[Set problem] Output the data between the lines containing "Screen dimensions: 666x690" and "Select Farmers in the company column", inclusive, reproducing each line without any change.
** Start Records for the exercise **
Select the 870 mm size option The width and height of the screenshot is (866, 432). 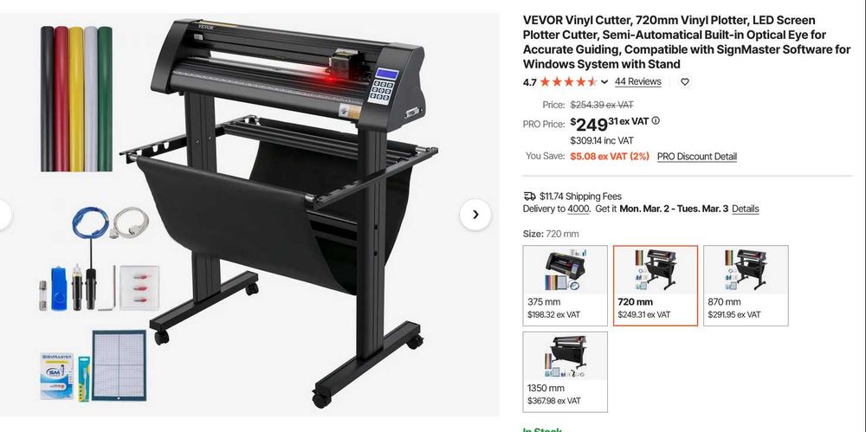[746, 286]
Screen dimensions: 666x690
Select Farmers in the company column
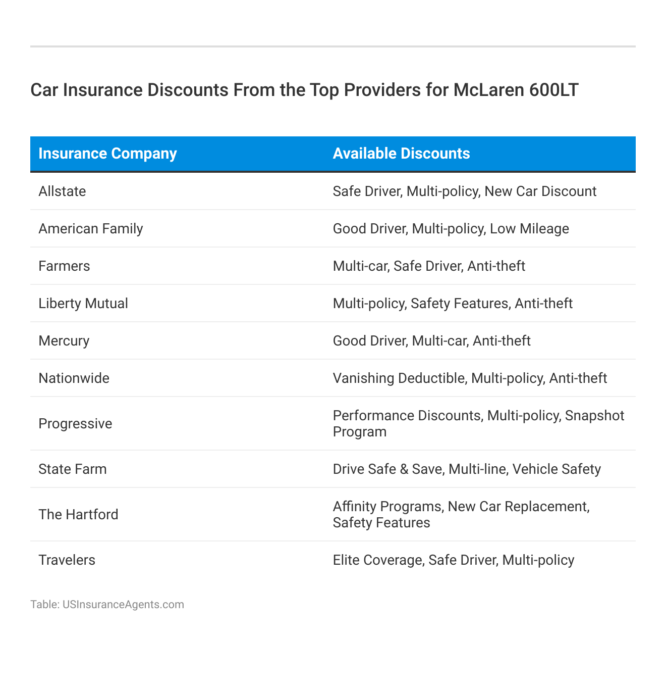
** End Records for the exercise **
** Start Records for the exercise **
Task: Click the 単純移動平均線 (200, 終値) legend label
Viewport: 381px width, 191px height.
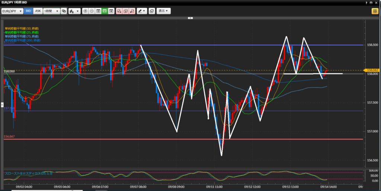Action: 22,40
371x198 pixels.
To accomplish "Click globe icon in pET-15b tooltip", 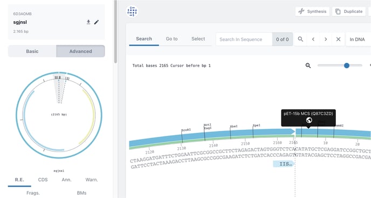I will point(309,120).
** End Records for the exercise **
[Result of the task]
Screen dimensions: 666x690
Select Farmers in the company column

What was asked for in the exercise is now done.